Thickness Effect on the Thrust Generation of Heaving Elliptic Airfoils

Abstract

The influence of the Reynolds number on the propulsive characteristics of insect wings is investigated by focusing on the aerodynamic transition from drag to thrust. The effect of both the thickness ratio and the Reynolds number on the thrust generation of elliptic airfoils is investigated using a lattice Boltzmann method. Three Reynolds numbers (Re = 50,100, and 185) and two Strouhal numbers (Sr = 0.2 and 0.4) are treated, while the thickness ratio is varied from 0.05 to 1.0. For all investigated Reynolds numbers, it is found that the airfoils oscillating at Sr = 0.2 do not produce thrust.

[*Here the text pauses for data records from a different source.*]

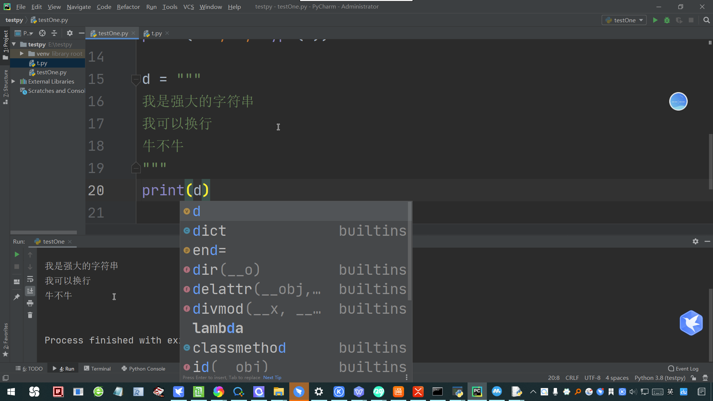Toggle scroll to end of output
The image size is (713, 401).
[30, 291]
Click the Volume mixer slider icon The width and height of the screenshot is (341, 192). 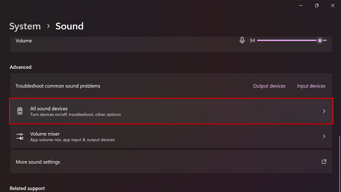tap(20, 137)
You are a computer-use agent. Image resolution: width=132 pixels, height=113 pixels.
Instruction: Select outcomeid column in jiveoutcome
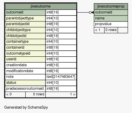pyautogui.click(x=25, y=12)
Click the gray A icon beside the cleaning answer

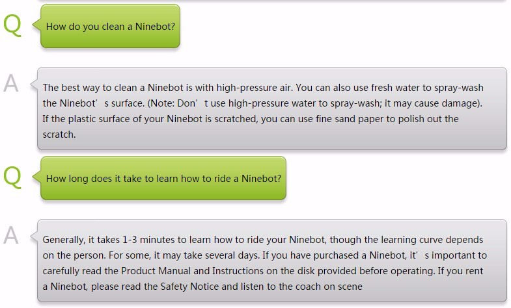click(x=12, y=83)
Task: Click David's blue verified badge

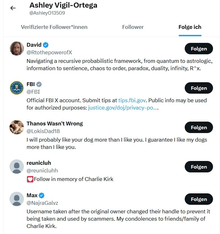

For Sr = 0.4, it is found that thrust is produced at Re = 185. It is found that an airfoil of approximately 10% thickness produces maximum thrust. Thus, it can be said that, for thrust generation, there exists critical Reynolds and Strouhal numbers, and the thickness ratio is also a crucial parameter. By investigating the vortex pattern, velocity profiles, and vorticity intensities of the vortex cores behind the oscillating airfoils, it is found that 1) mushroom vortex patterns indicative of thrust do not completely guarantee the thrust generation, and 2) a phase lag between the thrust-force indicating vortex pattern and the resulting thrust production is observed. The present investigation shows that thrust-producing airfoils should produce strong vortices, enough to overcome the momentum deficit due to the boundary layer. Present results are obtained within the limitation of the laminar flow assumption.